CASSIOPEIA was the first large, randomized study to demonstrated that value in this population. The trial consists of daratumumab [plus] VTd induction followed by transplant followed by daratumumab/VTd consolidation for 2 cycles vs VTd induction, transplant, and VTd consolidation for 2 cycles. There was a subsequent randomization between observation or maintenance treatment with daratumumab monotherapy.
This trial enrolled over 1000 patients; it was very large. What now know that daratumumab/VTd is superior to VTd alone in terms of rate of stringent complete response [CR], which was the primary end point; rate of minimal residual disease [MRD] negativity, which was a secondary end point; [as well as probability] of PFS rate at 18 months, which was 93% with daratumumab plus VTd vs 85% with VTd. Overall survival data are still not mature.
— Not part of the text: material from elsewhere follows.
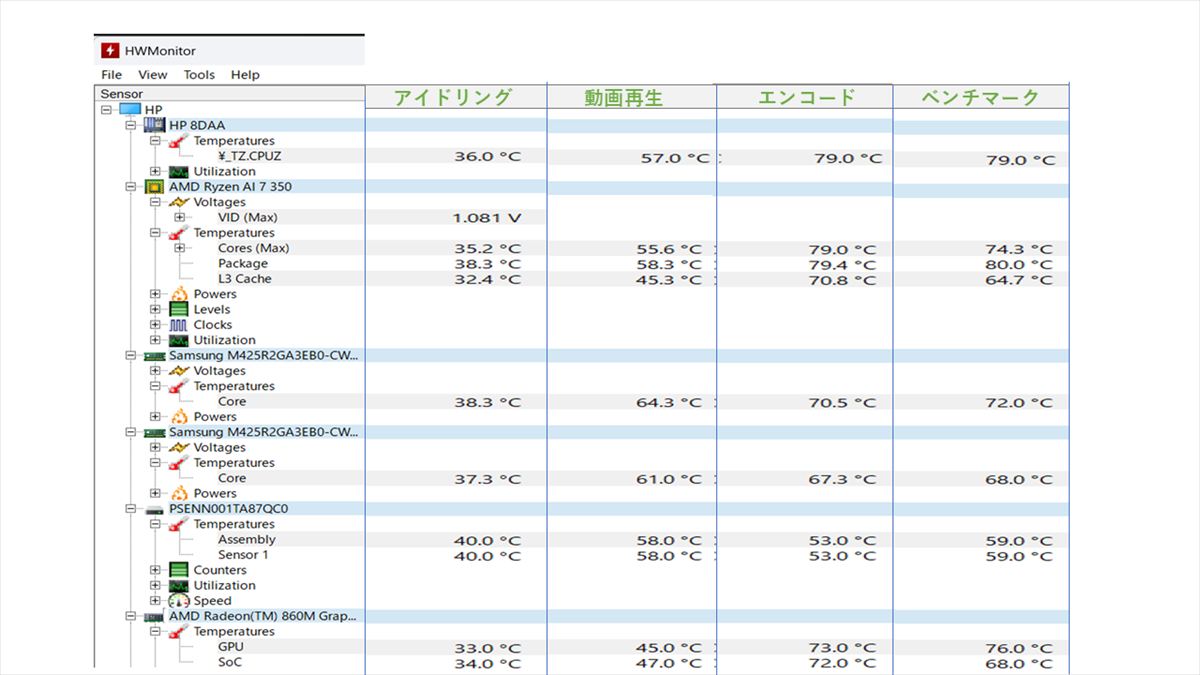Collapse the HP 8DAA tree node
This screenshot has width=1200, height=675.
[131, 125]
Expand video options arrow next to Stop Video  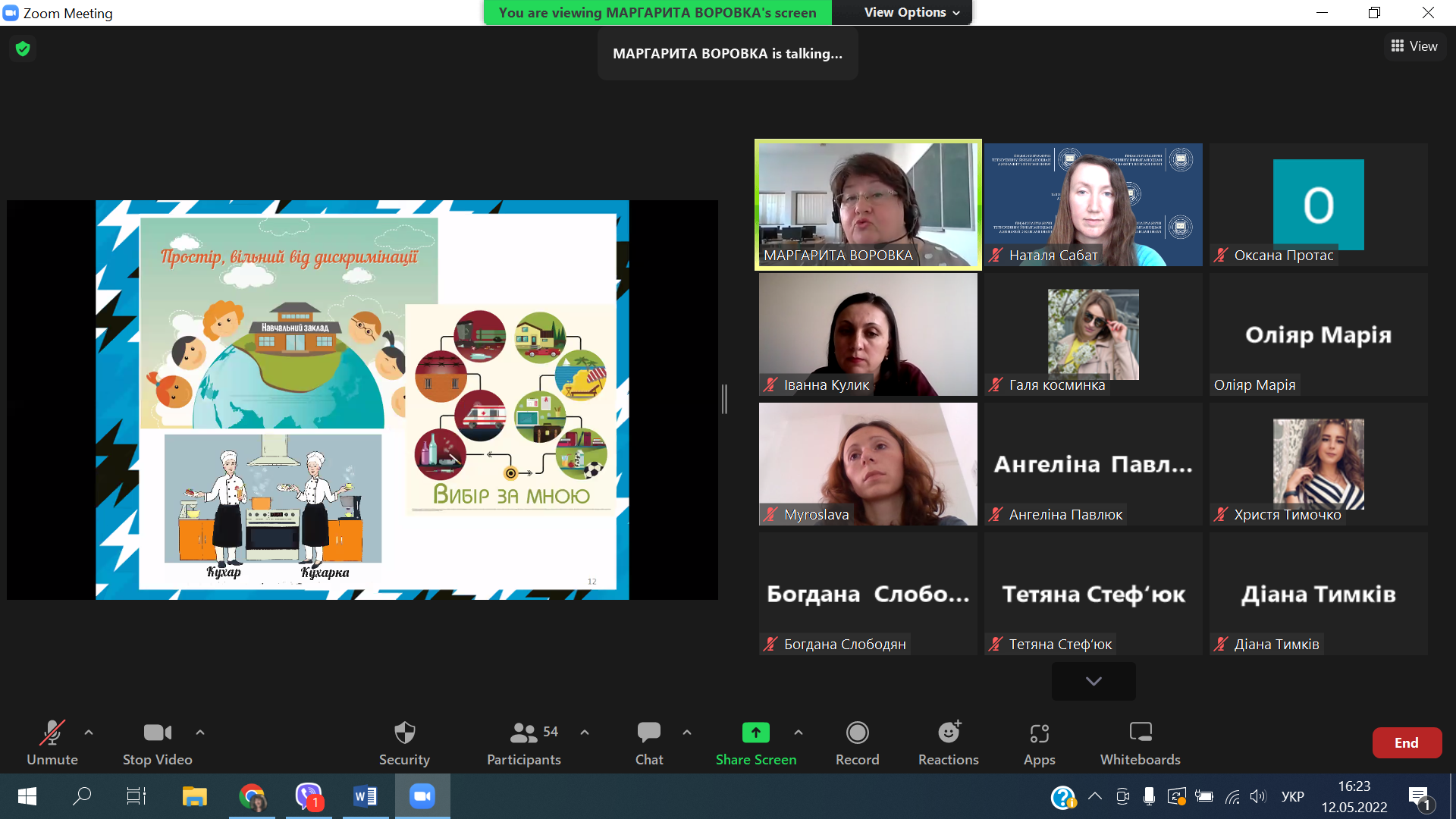200,733
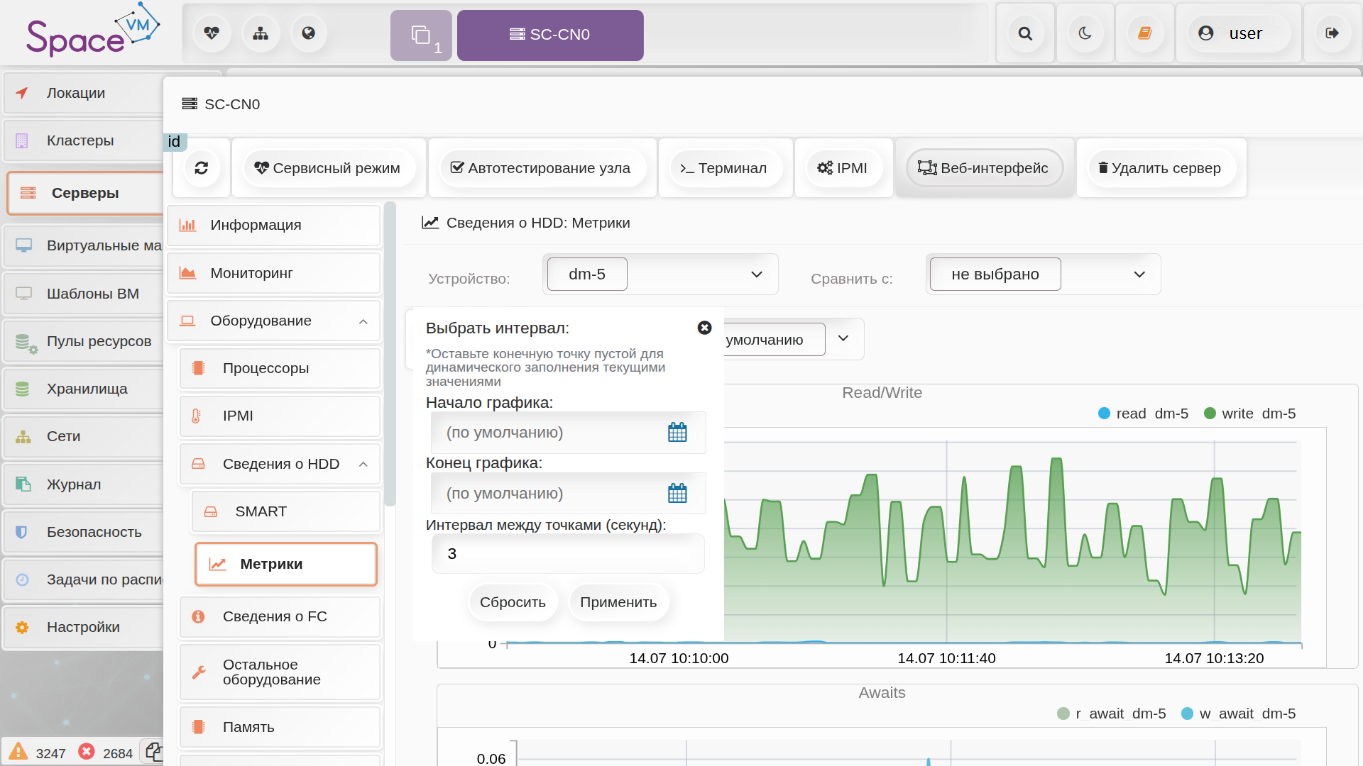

We also saw an update at ASH [from] the US equivalent of CASSIOPEIA: [the] much smaller, phase 2 GRIFFIN study. Here, patients were randomized to what can be considered the standard of care, which is lenalidomide, bortezomib, and dexamethasone [RVd] induction, transplant, 2 cycles of RVd consolidation, and lenalidomide maintenance vs the same regimen but with the addition of daratumumab to induction, consolidation, and maintenance. The primary end point was stringent CR.
At the meeting, we saw an update with 12 months of maintenance. Responses continued to deepen on both arms, but the [experimental arm] remains highly superior with a rate of CR or better of 82% [after] 12 months of maintenance vs 61% on the control arm. It is not surprising that [this] is paralleled by the rate of MRD negativity, [which] was about 60% on the experimental arm vs about 24% on the control arm, in the intent-to-treat analysis. The PFS and OS [data] for this trial are not yet mature.
For [patients who are] transplant ineligible, [the future] probably looks like a monoclonal antibody in some kind of combination, whether [it is] a triplet or a quadruplet regimen. We saw several datasets confirming that transplant still has an important role for [select] patients.
There are many terrific future opportunities. One of them is to leverage the depth of response to modify therapy in this disease. As we saw with the updates of those large trials, we still study myeloma as if it was a single entity, when in reality it is not; it does not respond homogeneously to therapy. In the future, it is important that we [understand this] and we are able to de-escalate therapy in patients who have terrific responses and, conversely, escalate therapy in patients who have inadequate responses—even to these very effective regimens.
Several [modalities] are being developed in the relapsed setting that have a great opportunity [for use] up front. Particularly, there is great enthusiasm for deploying CAR T cells in those very high-risk patients who are identified early. [However], perhaps more scalable and practical, is the use of bispecific antibodies, [which] are off-the-shelf agents that have [yielded superior] response rates—even in heavily pretreated patients. [These agents] have the potential to be combined or sequenced with existing therapies in the newly diagnosed setting.
Other opportunities [exist] in certain subset of patients. For example, venetoclax [Venclexta] may [be an option for] patients with t(11;14) given the very robust activity it has as a single agent or in combination with dexamethasone in those spaces in the relapsed setting. [We also have] the opportunity to develop selinexor [Xpovio] for use in combinations with PIs in high-risk patients, [such as] those with extramedullary disease or those harboring deletion of chromosome 17p.